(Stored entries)
========================================================================
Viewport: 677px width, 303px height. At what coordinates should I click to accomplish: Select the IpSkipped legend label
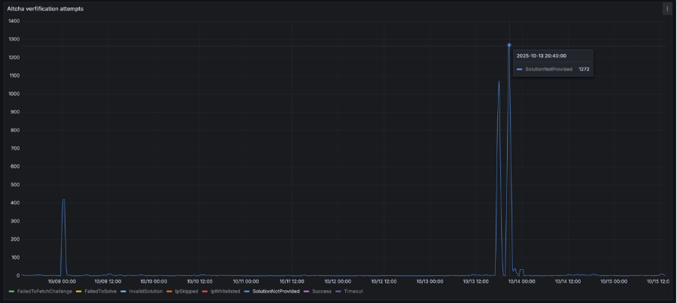point(188,291)
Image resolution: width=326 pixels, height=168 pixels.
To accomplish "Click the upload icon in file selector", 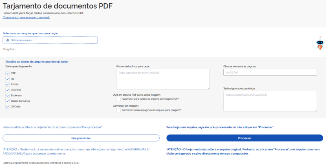I will 8,40.
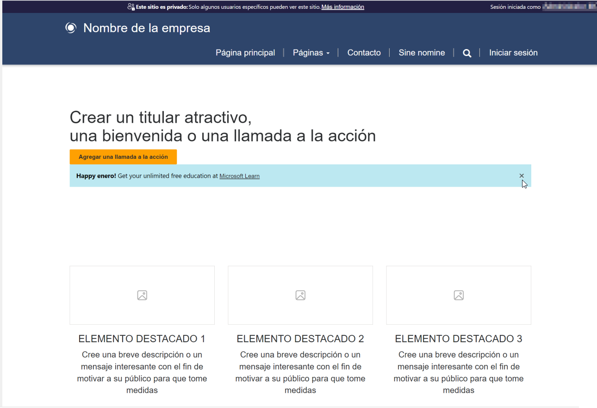Click the Agregar una llamada a la acción button
Viewport: 597px width, 408px height.
coord(123,157)
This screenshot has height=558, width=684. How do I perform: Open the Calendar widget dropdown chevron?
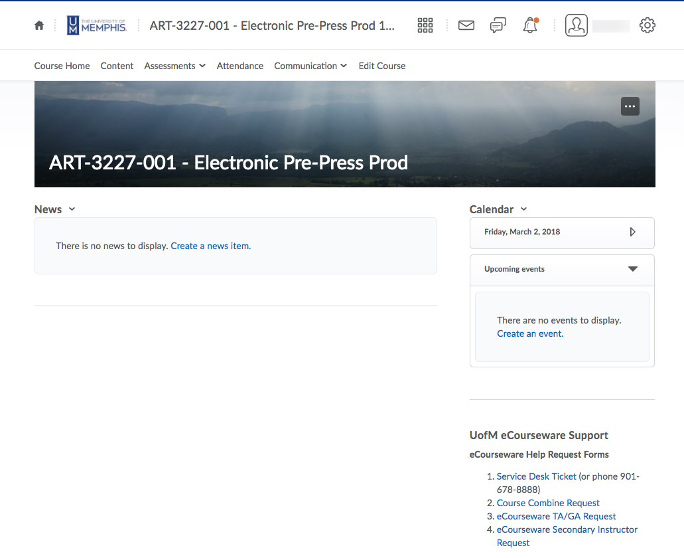click(523, 209)
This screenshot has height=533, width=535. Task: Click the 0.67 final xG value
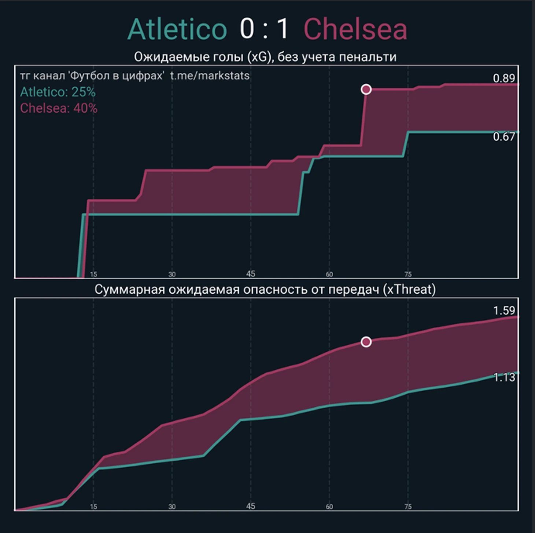point(504,137)
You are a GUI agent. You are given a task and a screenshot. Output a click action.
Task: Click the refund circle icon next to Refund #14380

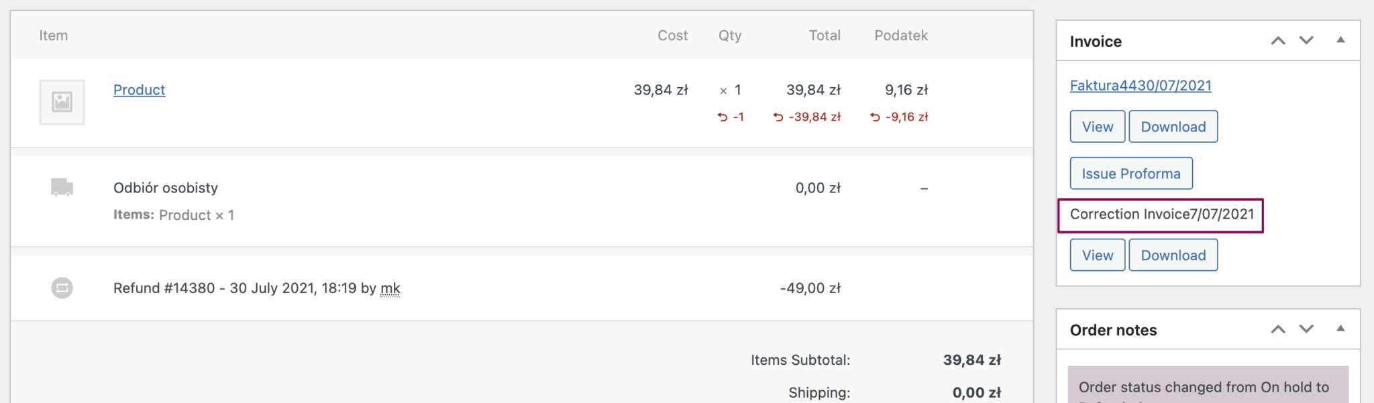[61, 288]
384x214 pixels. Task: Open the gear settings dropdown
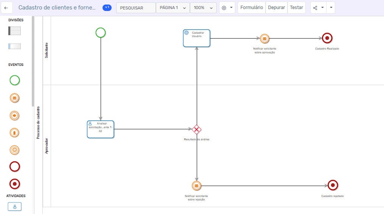(227, 8)
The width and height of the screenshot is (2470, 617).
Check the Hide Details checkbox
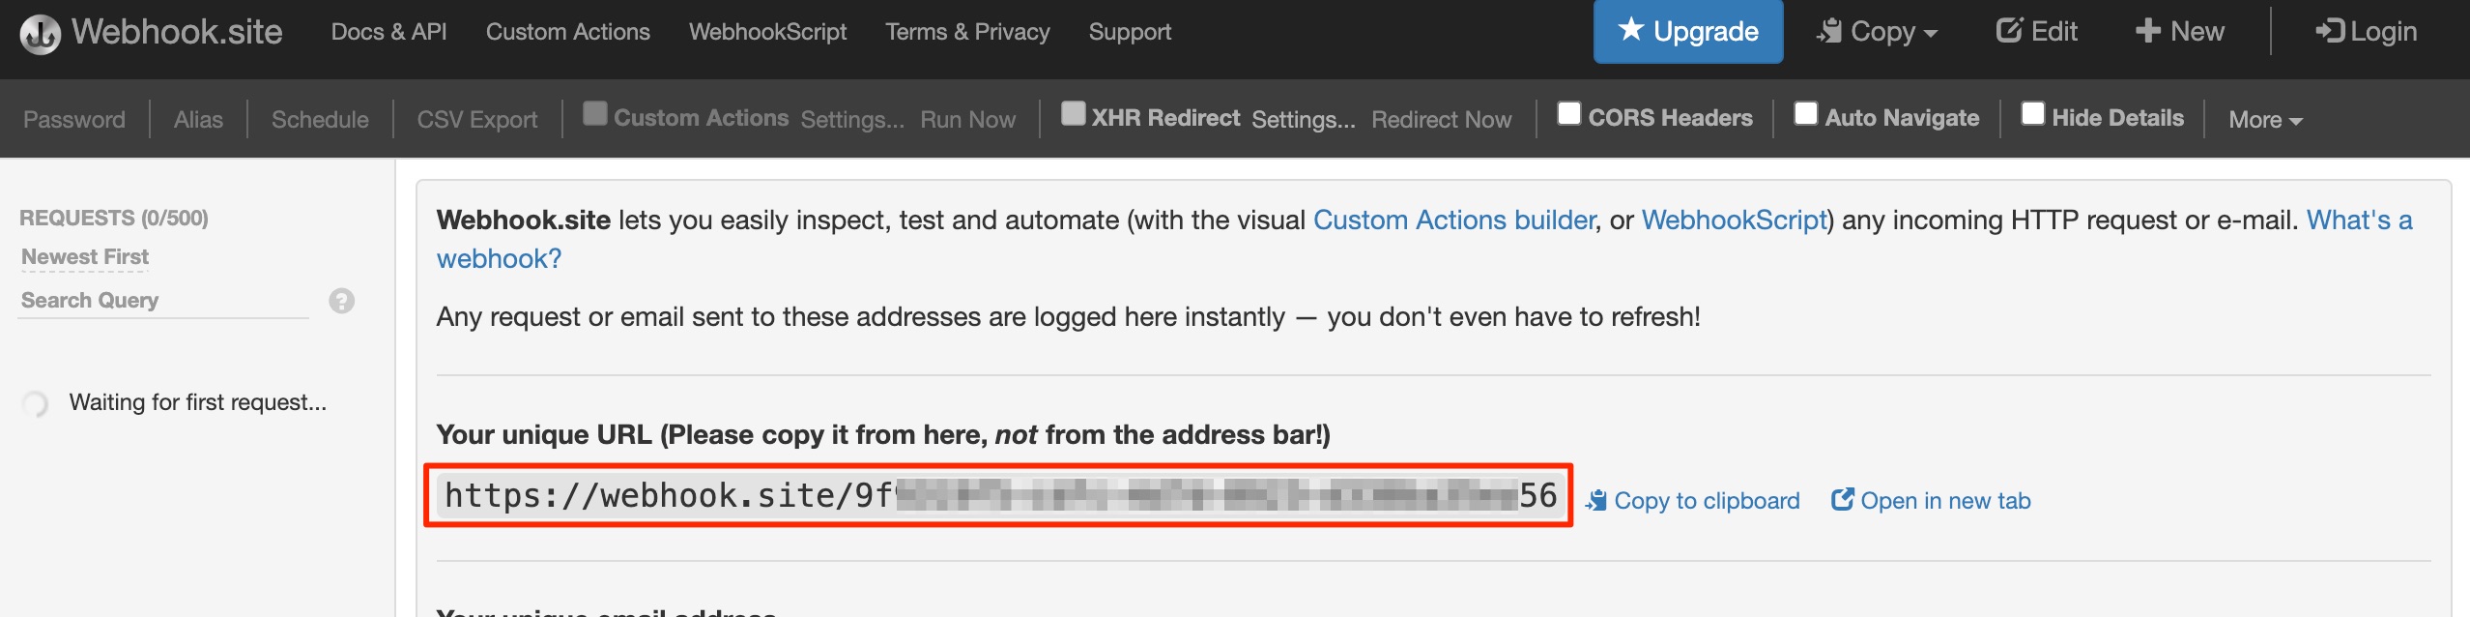(x=2032, y=114)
========================================================================
* _About this exercise_:
Restate word for word the lines starting at the one that contains "384x214 pixels. Task: Open" and ending at the last line of the data. Skip every picture.

* _Answer space_:
384x214 pixels. Task: Open the gear settings dropdown
(227, 8)
The width and height of the screenshot is (2470, 617).
Check the Hide Details checkbox
(x=2032, y=114)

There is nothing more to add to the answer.